§ **BRIEF**
Turn the material below into a numbered list with one line per item, and drop any blank lines.

§ **DATA SHOWN**

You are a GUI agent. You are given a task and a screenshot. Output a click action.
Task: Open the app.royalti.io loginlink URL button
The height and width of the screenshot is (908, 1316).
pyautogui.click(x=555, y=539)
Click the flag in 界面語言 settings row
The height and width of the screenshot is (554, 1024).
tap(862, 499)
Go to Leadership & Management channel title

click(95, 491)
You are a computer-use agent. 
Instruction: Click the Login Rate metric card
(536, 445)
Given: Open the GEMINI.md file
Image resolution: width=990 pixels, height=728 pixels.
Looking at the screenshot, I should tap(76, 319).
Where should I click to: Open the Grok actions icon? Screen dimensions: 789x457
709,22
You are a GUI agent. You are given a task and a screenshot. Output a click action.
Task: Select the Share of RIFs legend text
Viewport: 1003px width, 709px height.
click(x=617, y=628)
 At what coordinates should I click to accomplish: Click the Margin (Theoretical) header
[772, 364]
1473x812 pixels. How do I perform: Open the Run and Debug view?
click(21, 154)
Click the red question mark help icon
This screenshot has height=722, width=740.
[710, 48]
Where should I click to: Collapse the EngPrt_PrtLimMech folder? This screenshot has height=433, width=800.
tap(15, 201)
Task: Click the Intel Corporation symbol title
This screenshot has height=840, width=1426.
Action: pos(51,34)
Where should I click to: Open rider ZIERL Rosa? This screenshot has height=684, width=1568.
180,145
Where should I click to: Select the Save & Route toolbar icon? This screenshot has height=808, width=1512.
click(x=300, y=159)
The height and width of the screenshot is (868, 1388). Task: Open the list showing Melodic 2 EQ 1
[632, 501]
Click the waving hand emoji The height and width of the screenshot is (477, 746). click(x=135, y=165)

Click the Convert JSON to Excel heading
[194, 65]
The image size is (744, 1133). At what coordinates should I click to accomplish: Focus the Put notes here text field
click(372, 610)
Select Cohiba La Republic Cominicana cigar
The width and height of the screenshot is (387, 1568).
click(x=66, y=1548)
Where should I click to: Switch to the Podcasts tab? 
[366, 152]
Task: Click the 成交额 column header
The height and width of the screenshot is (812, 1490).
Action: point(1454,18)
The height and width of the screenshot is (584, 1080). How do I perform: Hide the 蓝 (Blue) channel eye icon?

§ **EXERCISE OUTPUT**
1. You are a GUI agent. You are given a task and a screenshot. Output a click action.
2. Task: Open the app.royalti.io loginlink URL button
3. The height and width of the screenshot is (908, 1316).
4. pyautogui.click(x=555, y=539)
5. Click the flag in 界面語言 settings row
6. The height and width of the screenshot is (554, 1024).
7. tap(862, 499)
8. Go to Leadership & Management channel title
9. click(95, 491)
10. You are a computer-use agent. 
11. Instruction: Click the Login Rate metric card
12. (536, 445)
13. Given: Open the GEMINI.md file
14. Image resolution: width=990 pixels, height=728 pixels.
15. Looking at the screenshot, I should tap(76, 319).
16. Where should I click to: Open the Grok actions icon? Screen dimensions: 789x457
17. 709,22
18. You are a GUI agent. You are given a task and a screenshot. Output a click action.
19. Task: Select the Share of RIFs legend text
20. Viewport: 1003px width, 709px height.
21. click(x=617, y=628)
22.  At what coordinates should I click to accomplish: Click the Margin (Theoretical) header
23. [772, 364]
24. 1473x812 pixels. How do I perform: Open the Run and Debug view?
25. click(21, 154)
26. Click the red question mark help icon
27. This screenshot has height=722, width=740.
28. [710, 48]
29. Where should I click to: Collapse the EngPrt_PrtLimMech folder? This screenshot has height=433, width=800.
30. tap(15, 201)
31. Task: Click the Intel Corporation symbol title
32. This screenshot has height=840, width=1426.
33. Action: pos(51,34)
34. Where should I click to: Open rider ZIERL Rosa? This screenshot has height=684, width=1568.
35. 180,145
36. Where should I click to: Select the Save & Route toolbar icon? This screenshot has height=808, width=1512.
37. click(x=300, y=159)
38. The height and width of the screenshot is (868, 1388). Task: Open the list showing Melodic 2 EQ 1
39. [632, 501]
40. Click the waving hand emoji The height and width of the screenshot is (477, 746). click(x=135, y=165)
41. Click the Convert JSON to Excel heading
42. [194, 65]
43. The image size is (744, 1133). At what coordinates should I click to accomplish: Focus the Put notes here text field
44. click(372, 610)
45. Select Cohiba La Republic Cominicana cigar
46. The width and height of the screenshot is (387, 1568).
47. click(x=66, y=1548)
48. Where should I click to: Switch to the Podcasts tab? 
49. [366, 152]
50. Task: Click the 成交额 column header
51. The height and width of the screenshot is (812, 1490).
52. Action: point(1454,18)
53. The height and width of the screenshot is (584, 1080). How do I perform: Hide the 蓝 (Blue) channel eye icon?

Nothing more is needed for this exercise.